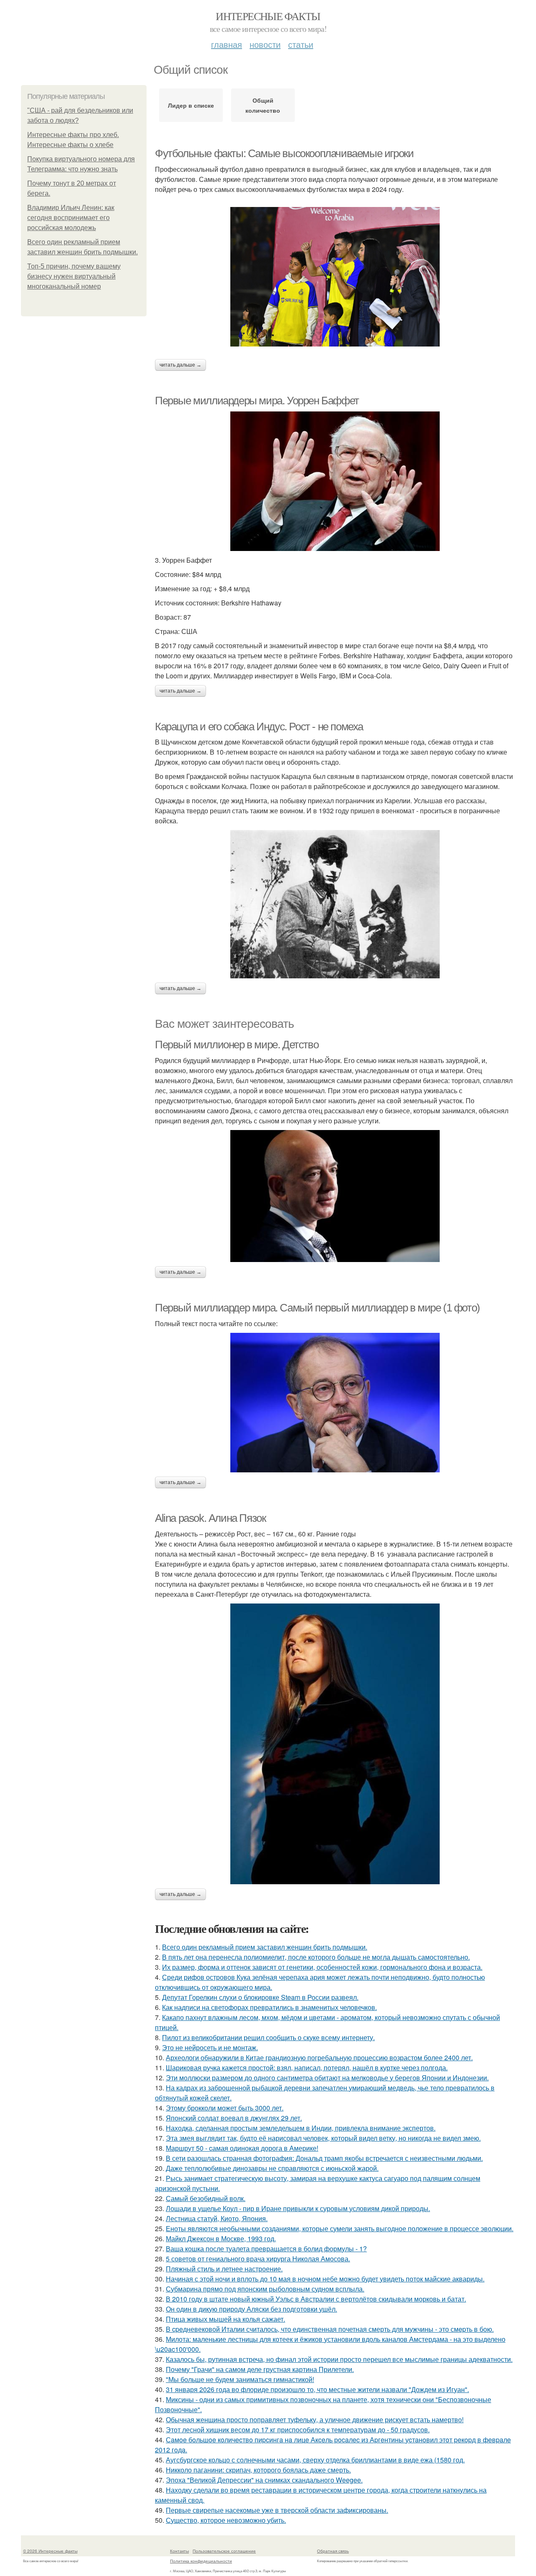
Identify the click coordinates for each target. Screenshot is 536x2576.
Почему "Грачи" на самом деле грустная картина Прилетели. (260, 2369)
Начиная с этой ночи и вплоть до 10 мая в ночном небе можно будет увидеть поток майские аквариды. (325, 2279)
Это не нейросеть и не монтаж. (210, 2047)
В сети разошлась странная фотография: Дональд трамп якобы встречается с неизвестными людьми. (324, 2158)
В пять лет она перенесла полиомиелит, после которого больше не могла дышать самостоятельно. (316, 1957)
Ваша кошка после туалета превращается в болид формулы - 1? (266, 2248)
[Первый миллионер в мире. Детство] (335, 1196)
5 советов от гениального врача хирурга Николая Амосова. (258, 2258)
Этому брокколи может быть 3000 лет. (224, 2108)
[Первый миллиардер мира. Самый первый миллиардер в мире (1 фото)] (335, 1402)
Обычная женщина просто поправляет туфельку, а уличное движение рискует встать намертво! (315, 2419)
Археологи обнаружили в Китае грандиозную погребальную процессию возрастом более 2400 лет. (319, 2057)
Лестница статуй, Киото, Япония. (217, 2218)
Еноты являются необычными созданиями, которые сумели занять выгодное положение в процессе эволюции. (339, 2228)
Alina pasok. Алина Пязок (210, 1518)
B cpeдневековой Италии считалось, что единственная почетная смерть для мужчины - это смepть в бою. (330, 2329)
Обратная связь (333, 2551)
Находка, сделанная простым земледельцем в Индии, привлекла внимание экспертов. (301, 2128)
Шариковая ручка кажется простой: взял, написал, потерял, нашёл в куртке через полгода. (307, 2067)
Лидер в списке (191, 105)
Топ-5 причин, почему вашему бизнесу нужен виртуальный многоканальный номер (74, 276)
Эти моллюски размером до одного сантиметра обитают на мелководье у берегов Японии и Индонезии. (327, 2077)
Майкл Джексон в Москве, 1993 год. (221, 2238)
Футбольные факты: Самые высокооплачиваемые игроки (284, 153)
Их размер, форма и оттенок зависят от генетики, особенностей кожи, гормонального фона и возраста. (322, 1967)
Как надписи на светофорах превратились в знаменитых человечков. (269, 2007)
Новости (265, 44)
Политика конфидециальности (201, 2561)
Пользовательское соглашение (224, 2551)
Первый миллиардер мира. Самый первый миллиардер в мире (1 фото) (317, 1307)
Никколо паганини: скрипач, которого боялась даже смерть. (258, 2470)
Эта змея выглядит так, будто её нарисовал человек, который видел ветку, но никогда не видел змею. (323, 2138)
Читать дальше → (180, 365)
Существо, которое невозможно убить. (226, 2520)
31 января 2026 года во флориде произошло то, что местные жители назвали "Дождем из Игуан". (317, 2389)
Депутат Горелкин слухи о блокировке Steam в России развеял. (260, 1997)
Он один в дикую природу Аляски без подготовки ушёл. (251, 2309)
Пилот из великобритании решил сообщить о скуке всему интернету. (268, 2037)
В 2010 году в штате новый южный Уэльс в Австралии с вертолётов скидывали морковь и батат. (316, 2299)
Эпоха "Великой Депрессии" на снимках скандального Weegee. (264, 2480)
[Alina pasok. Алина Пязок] (335, 1744)
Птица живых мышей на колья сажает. (225, 2319)
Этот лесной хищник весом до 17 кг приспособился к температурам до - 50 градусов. (298, 2429)
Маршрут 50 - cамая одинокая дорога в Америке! (242, 2148)
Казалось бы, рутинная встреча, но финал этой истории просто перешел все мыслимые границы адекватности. (339, 2359)
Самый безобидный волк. (205, 2198)
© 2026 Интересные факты (50, 2551)
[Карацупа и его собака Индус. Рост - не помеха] (335, 904)
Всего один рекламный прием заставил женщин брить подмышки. (264, 1947)
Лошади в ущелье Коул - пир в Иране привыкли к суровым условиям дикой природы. (298, 2208)
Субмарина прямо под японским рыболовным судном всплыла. (265, 2289)
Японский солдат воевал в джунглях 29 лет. (234, 2118)
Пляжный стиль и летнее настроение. (224, 2268)
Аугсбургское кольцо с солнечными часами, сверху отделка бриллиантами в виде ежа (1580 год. (315, 2460)
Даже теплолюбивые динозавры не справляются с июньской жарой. (272, 2168)
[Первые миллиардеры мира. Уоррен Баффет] (335, 481)
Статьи (300, 44)
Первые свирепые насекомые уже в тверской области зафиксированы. (277, 2510)
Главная (226, 44)
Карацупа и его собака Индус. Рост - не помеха (259, 726)
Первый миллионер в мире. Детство (236, 1044)
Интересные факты (268, 16)
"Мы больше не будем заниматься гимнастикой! (240, 2379)
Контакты (179, 2551)
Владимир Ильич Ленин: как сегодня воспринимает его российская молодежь (70, 217)
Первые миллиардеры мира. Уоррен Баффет (257, 400)
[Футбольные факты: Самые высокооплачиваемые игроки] (335, 277)
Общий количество (262, 105)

### TASK OBJECTIVE
Print the lines from the one containing "Всего один рекламный" through the end of the material, word for word, and nothing else.

### RESPONSE TO THIS EXERCISE
Всего один рекламный прием заставил женщин брить подмышки. (264, 1947)
Лошади в ущелье Коул - пир в Иране привыкли к суровым условиям дикой природы. (298, 2208)
Субмарина прямо под японским рыболовным судном всплыла. (265, 2289)
Японский солдат воевал в джунглях 29 лет. (234, 2118)
Пляжный стиль и летнее настроение. (224, 2268)
Аугсбургское кольцо с солнечными часами, сверху отделка бриллиантами в виде ежа (1580 год. (315, 2460)
Даже теплолюбивые динозавры не справляются с июньской жарой. (272, 2168)
[Первые миллиардеры мира. Уоррен Баффет] (335, 481)
Статьи (300, 44)
Первые свирепые насекомые уже в тверской области зафиксированы. (277, 2510)
Главная (226, 44)
Карацупа и его собака Индус. Рост - не помеха (259, 726)
Первый миллионер в мире. Детство (236, 1044)
Интересные факты (268, 16)
"Мы больше не будем заниматься гимнастикой! (240, 2379)
Контакты (179, 2551)
Владимир Ильич Ленин: как сегодня воспринимает его российская молодежь (70, 217)
Первые миллиардеры мира. Уоррен Баффет (257, 400)
[Футбольные факты: Самые высокооплачиваемые игроки] (335, 277)
Общий количество (262, 105)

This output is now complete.